Montag, 15. Februar 2016

Die Mutter-Kolumne – Förderung auf Teufel komm raus?

Kennt Ihr den Papalagi? Das bist Du, das seid Ihr und wir und ich betrachtet durch die erstaunten Augen eines fiktiven Südseehäuptlings. Alltäglichkeiten, die schon immer so waren, die man einfach so macht, die doch richtig sind, erscheinen in dessen Worten plötzlich gar nicht mehr so normal und logisch, allenfalls witzig oder absurd manchmal sogar falsch. So etwas mache ich jetzt auch. Jeden Monat in der eltern.family nehme ich mir eine Selbstverständlichkeit aus dem Leben mit Kindern vor und frage mich: Klar, alle machen das so, aber wie so eigentlich?


Kinder müssen unbedingt gefördert werden! – Wirklich?

Manch Schwangere hört spanische Deklinationsreihen oder sitzt als Gasthörerin in Vorlesungen für angewandte Mathematik. Davon möchte ich nicht schreiben. Nein, für mich begann alles mit PEKIP. Lange wusste ich nicht, was das ist. Die Selbstverständlichkeit mit der andere Mütter davon sprachen, schien ein Nachfragen schlicht zu verbieten. Erst als ich mit meinem Baby durch die Welt reisend, jenes längst auf Wiesen und Stränden abgelegt, es vom Gras kitzeln und vom Wind liebkosten lassen hatte, erfuhr ich, dass andere Mütter ihre Kleinen in Gruppen zwischen Luftballons und Seidentücher platzierten, während sie sie mit Pfauenfedern streichelten. Ich fand das befremdlich, sie ließen jedoch Worte wie Förderung und Verantwortung fallen.

Hatte ich also mit dem nigelnagelneuen Kind schon alles falsch gemacht? Erschüttert blätterte ich durch Kataloge unzähliger Kurse, Gruppen und Schulen, die alle nur das Beste aus meinem Kind herausfördern wollten. Tapfer versuchte ich, den stetig wachsenden Druck zu ignorieren.

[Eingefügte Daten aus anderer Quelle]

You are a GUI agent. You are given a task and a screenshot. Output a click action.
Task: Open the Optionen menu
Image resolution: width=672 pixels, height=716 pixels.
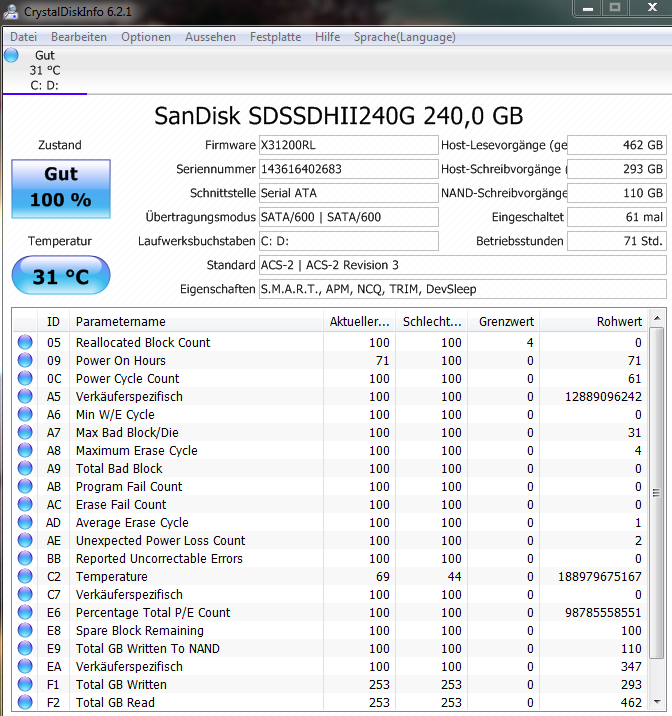click(x=146, y=37)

Doch dann meldete ich das 4-jährige Töchterchen in der Berlitz School an. Das lag allerdings an der englischsprechenden Verwandtschaft, die den teuren Kurs auch finanzierte. Einge Monate lang brachte ich das süße Wesen mittwochs zum spielerischen Sprachkurs. Als Erinnerung daran blieb uns ein anglophiles Kuscheltier, ein weiteres Wort Englisch hörte ich mein Kind jedoch nicht sprechen. Dabei war ihr erstes so eines gewesen. „More.“ Damals ging es um Kartoffelbrei und die Frage der fütternden Granny „Do you want more?“

Später saß ich mit dem neuen Kind donnerstags hinter einer Scheibe und sah dem Töchterchen im Tutu zu. Bis das Brüderchen vehemment forderte, auch „ballettern“ zu wollen. Die gestrenge Lehrerin erteilte die Erlaubnis, was der Kleine mit einer derart juchzenden Begeisterung tat, dass er den Saal nach zehn Minuten Glückseligkeit wieder verlassen musste. Er weinte bitterlich und begehrte niemals wieder zu tanzen. Auch die Tanzkarriere seiner Schwester erfuhr durch die bedauernden Worte der Lehrerin, sie sei einfach zu groß dafür, ein apruptes Ende. Es brach unser aller Herz. Wir gingen nach Hause und tanzten wild im Wohnzimmer herum.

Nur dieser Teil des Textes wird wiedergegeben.